=== Your objective ===
In this material, which lines include the string "yellow"? Show them.

=== Information shown ===
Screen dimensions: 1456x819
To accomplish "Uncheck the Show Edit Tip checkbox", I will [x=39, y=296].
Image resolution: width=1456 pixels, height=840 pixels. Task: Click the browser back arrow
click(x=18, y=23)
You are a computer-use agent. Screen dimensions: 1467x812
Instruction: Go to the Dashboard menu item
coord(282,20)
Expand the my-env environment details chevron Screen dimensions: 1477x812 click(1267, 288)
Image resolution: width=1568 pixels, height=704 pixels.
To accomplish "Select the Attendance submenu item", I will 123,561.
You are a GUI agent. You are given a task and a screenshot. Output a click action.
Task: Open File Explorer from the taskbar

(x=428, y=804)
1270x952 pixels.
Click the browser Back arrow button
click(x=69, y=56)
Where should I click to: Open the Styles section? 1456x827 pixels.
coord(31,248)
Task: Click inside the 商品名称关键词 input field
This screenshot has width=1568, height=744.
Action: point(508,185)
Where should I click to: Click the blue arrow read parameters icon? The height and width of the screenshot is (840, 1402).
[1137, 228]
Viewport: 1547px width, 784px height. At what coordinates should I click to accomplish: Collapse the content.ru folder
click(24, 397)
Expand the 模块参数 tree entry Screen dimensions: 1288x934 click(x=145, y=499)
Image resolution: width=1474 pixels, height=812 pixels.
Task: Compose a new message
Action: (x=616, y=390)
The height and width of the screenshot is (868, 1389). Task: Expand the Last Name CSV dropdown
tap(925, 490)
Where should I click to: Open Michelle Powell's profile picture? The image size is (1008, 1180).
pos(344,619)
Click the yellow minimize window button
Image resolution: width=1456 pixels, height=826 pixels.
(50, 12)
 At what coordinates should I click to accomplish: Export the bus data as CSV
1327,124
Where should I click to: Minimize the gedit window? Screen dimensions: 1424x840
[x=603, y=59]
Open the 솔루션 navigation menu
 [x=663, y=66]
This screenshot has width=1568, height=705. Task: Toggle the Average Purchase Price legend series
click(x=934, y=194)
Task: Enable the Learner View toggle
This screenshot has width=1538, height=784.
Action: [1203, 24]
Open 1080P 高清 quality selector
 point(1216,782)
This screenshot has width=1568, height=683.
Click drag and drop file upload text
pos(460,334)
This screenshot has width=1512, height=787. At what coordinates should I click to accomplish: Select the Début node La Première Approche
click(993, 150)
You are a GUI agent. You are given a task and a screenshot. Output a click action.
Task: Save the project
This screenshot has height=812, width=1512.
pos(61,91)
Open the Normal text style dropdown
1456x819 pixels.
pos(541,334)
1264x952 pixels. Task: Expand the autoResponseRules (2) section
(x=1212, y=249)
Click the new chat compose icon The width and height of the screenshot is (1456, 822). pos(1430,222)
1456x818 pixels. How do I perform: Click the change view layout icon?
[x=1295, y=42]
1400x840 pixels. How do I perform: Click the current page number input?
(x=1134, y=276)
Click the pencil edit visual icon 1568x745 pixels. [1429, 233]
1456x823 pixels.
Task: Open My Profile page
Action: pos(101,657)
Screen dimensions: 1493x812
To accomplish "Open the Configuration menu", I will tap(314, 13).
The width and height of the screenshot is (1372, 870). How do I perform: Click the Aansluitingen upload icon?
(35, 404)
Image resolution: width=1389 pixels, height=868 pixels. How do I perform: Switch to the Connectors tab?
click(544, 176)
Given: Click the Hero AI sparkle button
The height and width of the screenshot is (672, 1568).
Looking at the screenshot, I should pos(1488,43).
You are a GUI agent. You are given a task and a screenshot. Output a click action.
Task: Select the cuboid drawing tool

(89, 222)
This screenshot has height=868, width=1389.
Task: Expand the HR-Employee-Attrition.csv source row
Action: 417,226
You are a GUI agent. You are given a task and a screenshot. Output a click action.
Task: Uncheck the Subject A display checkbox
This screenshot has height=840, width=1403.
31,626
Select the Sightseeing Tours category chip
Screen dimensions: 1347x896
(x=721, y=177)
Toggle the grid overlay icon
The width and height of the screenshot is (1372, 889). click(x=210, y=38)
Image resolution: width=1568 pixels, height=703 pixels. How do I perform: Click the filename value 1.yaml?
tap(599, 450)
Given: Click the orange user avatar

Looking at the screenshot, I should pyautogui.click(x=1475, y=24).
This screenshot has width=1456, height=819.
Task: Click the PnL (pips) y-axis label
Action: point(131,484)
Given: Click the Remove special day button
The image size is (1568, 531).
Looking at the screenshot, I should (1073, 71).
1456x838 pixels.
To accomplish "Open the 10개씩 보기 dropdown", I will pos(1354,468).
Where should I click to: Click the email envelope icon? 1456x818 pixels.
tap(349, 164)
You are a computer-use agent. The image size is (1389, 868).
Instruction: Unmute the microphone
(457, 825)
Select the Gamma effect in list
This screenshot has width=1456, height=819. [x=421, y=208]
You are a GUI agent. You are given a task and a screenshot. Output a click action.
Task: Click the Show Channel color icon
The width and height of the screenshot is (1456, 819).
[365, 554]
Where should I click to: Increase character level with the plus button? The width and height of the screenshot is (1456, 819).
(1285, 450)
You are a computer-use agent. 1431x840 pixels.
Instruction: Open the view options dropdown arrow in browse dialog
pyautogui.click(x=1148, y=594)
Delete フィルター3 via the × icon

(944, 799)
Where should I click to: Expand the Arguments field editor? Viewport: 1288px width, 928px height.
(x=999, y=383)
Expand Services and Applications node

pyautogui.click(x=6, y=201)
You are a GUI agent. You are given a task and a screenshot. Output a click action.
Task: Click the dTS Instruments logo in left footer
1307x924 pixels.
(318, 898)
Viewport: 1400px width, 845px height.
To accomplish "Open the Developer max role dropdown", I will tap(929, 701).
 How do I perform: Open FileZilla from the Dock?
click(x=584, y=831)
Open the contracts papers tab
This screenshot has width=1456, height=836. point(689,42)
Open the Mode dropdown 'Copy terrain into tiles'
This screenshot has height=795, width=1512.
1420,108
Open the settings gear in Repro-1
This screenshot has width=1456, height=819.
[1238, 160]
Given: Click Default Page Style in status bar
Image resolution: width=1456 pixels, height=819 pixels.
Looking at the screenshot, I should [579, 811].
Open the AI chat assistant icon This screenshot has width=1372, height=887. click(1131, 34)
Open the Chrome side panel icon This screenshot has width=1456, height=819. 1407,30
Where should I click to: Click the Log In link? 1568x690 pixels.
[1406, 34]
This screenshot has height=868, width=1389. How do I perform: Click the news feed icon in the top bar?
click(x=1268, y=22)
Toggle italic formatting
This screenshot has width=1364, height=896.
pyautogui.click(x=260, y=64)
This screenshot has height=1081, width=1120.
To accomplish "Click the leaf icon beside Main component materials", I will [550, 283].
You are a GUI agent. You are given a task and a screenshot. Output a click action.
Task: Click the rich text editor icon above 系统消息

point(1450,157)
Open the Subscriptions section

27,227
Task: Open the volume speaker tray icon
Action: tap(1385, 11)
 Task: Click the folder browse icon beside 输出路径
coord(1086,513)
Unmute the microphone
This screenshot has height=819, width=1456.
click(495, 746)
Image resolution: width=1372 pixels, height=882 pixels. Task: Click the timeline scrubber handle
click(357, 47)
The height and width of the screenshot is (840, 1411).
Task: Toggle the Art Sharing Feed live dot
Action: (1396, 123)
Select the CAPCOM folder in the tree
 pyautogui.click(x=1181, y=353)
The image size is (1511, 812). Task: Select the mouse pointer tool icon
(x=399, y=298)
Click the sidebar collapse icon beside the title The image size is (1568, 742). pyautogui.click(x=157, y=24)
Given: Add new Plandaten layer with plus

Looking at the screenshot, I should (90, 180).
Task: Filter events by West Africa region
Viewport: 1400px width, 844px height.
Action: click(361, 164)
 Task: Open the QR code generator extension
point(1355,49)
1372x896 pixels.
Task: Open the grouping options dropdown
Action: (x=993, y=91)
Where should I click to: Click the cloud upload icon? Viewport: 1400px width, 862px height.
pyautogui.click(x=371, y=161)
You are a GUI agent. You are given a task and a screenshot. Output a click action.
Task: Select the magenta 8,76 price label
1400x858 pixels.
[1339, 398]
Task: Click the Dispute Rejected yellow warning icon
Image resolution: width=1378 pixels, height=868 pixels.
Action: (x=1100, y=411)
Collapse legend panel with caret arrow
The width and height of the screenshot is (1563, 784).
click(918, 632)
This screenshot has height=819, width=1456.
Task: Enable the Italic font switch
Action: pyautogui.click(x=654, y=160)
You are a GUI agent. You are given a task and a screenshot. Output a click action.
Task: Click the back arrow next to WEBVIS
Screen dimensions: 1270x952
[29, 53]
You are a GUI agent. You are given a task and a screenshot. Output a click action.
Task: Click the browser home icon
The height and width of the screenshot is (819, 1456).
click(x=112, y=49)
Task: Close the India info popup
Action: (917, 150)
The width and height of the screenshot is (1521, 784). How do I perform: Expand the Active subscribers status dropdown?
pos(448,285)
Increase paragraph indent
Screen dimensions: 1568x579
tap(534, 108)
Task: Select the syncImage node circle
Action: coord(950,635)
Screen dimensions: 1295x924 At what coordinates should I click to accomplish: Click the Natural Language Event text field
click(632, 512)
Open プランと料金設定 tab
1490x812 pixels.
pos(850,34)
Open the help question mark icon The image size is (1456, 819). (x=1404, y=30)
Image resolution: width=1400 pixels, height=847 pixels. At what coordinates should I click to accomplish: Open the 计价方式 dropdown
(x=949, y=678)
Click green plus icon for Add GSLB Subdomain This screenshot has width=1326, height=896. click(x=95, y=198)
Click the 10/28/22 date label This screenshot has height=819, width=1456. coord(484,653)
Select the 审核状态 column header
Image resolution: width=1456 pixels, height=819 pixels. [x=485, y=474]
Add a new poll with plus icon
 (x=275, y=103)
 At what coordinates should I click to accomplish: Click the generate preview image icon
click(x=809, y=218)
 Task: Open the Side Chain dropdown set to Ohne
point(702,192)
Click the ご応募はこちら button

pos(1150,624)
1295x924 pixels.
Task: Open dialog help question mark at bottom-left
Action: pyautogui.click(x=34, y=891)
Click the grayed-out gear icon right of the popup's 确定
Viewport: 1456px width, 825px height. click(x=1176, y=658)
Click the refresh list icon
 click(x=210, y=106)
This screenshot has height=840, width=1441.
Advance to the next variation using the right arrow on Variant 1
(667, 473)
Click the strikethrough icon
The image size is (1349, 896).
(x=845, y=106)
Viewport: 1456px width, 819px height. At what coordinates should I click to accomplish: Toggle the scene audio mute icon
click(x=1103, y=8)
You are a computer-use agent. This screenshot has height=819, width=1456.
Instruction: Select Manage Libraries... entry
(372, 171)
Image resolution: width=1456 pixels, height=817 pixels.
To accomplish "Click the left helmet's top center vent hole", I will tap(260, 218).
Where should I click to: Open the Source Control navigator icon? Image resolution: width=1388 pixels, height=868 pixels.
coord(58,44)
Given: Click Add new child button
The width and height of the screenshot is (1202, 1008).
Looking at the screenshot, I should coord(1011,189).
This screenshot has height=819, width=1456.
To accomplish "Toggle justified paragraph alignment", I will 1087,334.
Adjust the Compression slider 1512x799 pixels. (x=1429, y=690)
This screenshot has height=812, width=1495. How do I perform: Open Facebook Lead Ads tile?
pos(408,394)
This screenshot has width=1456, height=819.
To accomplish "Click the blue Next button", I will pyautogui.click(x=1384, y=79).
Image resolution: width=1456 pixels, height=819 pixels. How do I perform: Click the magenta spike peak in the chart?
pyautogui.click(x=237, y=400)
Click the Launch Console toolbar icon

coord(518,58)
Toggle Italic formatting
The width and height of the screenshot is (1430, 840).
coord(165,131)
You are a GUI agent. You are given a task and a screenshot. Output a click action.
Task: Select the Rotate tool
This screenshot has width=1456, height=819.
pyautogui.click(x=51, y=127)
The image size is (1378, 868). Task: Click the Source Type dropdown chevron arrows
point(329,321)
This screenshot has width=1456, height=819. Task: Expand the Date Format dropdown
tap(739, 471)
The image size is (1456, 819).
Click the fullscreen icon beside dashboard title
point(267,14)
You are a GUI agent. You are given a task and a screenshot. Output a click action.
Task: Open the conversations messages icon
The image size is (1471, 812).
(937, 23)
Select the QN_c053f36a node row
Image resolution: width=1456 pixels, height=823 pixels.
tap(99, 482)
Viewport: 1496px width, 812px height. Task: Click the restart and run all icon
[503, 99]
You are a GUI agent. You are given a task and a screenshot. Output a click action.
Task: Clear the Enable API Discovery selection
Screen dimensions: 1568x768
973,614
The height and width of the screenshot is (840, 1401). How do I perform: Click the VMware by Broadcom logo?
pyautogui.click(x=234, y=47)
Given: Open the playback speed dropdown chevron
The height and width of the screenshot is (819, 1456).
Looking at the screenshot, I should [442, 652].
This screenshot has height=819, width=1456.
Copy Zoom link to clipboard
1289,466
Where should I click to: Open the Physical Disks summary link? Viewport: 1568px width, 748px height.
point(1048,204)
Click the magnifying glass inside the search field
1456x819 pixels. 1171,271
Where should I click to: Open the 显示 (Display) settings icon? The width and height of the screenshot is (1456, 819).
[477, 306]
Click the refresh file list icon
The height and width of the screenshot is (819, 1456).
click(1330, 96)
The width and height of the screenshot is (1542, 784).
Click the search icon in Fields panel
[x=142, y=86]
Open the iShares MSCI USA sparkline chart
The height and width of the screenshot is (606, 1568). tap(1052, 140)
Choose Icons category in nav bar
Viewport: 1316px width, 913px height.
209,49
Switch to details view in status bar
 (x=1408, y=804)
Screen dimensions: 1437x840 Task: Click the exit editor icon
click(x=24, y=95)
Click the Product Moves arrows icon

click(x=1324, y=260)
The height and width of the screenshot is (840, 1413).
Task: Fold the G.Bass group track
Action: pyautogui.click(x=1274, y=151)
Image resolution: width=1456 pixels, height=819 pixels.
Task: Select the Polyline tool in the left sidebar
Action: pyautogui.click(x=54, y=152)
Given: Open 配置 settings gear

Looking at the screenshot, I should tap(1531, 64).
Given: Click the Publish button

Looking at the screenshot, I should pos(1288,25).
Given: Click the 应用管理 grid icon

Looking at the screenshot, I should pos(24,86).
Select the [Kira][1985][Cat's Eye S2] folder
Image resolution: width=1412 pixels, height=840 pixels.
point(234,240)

=== Your solution ===
Click the yellow minimize window button
Task: Click the Dispute Rejected yellow warning icon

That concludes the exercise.